I expressed my concerns to a friend who said I needed to talk to Ticcoa, who had experienced anxiety before going to Splendid. Ticcoa said the most wonderful thing that I will never forget. She told me I was wanted there, that I had a place at the Splendid table, my place was set and I just needed to show up, pull up a chair, and lean in. Since then, I know that “leaning in” is more about leaning into love and friendship, of other women, and of Jesus, than just a meal at a table.
From the day I decided to go to Splendid, until 9 weeks later when I got there, it seemed like everything was against me going. So much hardship and heartache. I grasped on to the one thing I knew to be true, that God wanted me there, and that my life would change for the better afterwards. But better doesn’t always mean easier, and I would have to give up the control I was trying so hard to maintain in my life, surrendering it all to God.
Heading to the airport, I felt a great weight lifted off me as I left my stressful life behind even for a few days. I had no idea what I was walking into or how much it would change me. When I arrived at the retreat I met Jenni, my roommate for the weekend. I’d never met her before. She gave me a bracelet in the shape of a key that said “believe”. I believe, I thought, help my unbelief.
The location of the retreat was beautiful, by a lake at which I’d spend many hours by myself praying, crying, and journaling. There were no rules really, but the the Splendid Team had put so much work into planning events for us all. From worship and testimony, small groups, and classes to learn about authenticity, abiding in God, restoration and friendship. Friendship was the hardest thing for me because I believed so many lies about myself.
I’d not read my Splendid journal until very recently. What I read sent shivers down my spine and tears from my eyes. I wrote things like “no one likes me; no one wants to”, ” I’m not a good person, I’m alone, I’m a burden”, and “why would I ever tell anyone else about my secrets; please help me God”.
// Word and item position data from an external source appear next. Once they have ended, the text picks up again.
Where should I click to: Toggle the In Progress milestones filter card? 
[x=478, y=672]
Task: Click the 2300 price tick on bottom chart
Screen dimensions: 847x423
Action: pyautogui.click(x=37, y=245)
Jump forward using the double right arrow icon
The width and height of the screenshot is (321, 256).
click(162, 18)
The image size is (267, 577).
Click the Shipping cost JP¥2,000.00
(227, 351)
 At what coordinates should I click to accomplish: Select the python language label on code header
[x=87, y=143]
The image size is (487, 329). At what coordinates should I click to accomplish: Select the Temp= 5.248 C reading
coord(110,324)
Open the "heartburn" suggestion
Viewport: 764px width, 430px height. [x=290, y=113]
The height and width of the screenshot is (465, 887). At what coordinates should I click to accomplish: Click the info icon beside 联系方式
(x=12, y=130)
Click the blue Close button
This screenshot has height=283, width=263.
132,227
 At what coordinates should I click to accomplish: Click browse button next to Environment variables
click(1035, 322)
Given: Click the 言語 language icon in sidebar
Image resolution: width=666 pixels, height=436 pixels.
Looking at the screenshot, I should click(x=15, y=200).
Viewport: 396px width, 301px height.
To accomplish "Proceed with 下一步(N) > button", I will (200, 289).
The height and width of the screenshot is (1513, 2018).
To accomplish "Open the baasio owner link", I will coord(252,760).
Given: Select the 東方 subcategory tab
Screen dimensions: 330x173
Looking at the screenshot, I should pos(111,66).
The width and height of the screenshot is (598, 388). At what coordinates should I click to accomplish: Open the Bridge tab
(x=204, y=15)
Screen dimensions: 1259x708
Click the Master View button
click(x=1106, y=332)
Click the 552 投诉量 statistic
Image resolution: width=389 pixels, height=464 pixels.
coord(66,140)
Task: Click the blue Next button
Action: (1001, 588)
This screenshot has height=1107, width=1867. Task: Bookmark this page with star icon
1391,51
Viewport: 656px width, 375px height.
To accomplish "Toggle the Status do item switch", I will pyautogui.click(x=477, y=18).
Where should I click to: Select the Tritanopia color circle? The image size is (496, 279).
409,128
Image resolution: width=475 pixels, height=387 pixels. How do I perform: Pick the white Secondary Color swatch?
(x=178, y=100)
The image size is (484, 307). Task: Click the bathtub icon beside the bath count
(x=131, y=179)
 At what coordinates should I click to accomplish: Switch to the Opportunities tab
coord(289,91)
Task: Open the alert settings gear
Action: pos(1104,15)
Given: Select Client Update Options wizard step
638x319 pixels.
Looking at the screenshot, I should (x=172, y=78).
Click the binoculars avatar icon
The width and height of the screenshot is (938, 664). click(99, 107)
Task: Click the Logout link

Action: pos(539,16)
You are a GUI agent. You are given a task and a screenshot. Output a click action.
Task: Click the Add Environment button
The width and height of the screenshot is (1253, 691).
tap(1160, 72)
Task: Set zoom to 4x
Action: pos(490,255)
Then I learned about restoration, and how it comes from a breaking down of the old so God can rebuild to a point that was even better than the before. I learned about how God’s peace was so much bigger than the hole in which I’d dug myself. God’s love was bigger than all those lies, and if I would surrender to Him, love would win.
The most surprising thing I read in my journal from Splendid was that my prayer had changed. For a decade prior, I’d been praying that God would give me and my husband something to change our lives for the better. I was focused on the healing and not the healer. At Splendid my prayer, as written in my journal, changed to “God, I want to be closer to you. Please heal my life and my husband’s life, no matter what it takes. I surrender control to You.”. Whoa, “where did that come from?” I thought, reading it months later.
I know now that it came after deep prayer and a rising up of the Holy Spirit within me, while new friends held my hand and prayed silently for me.
That was a big surprise prayer for me. Giving up the control I had so purposely, and not so winningly, managed for years, thinking I could do it alone. I didn’t realize that God’s idea of healing would be very different than my idea. God’s ways aren’t always easy or fun, but necessary to move you in the direction He has already forged. I made up my mind to surrender to Him and willingly allow the Holy Spirit to lead me. I decided to get out of God’s way. Not only in my life, but in my husband’s.
Six days after returning home, I left my abusive marriage. Not because I decided I wanted to; I was scared to death leaving behind a decade of everything I knew. But God was pulling me towards a better life. I felt it in my bones. I was shaking inside as I left. Sometimes God shakes you to let you know you need to get moving to more firm a foundation. Soon after that, I quit my 20 year addiction to opiates and am now 6 weeks clean. Best of all, I’m discovering just how splendid and lovely I truly am.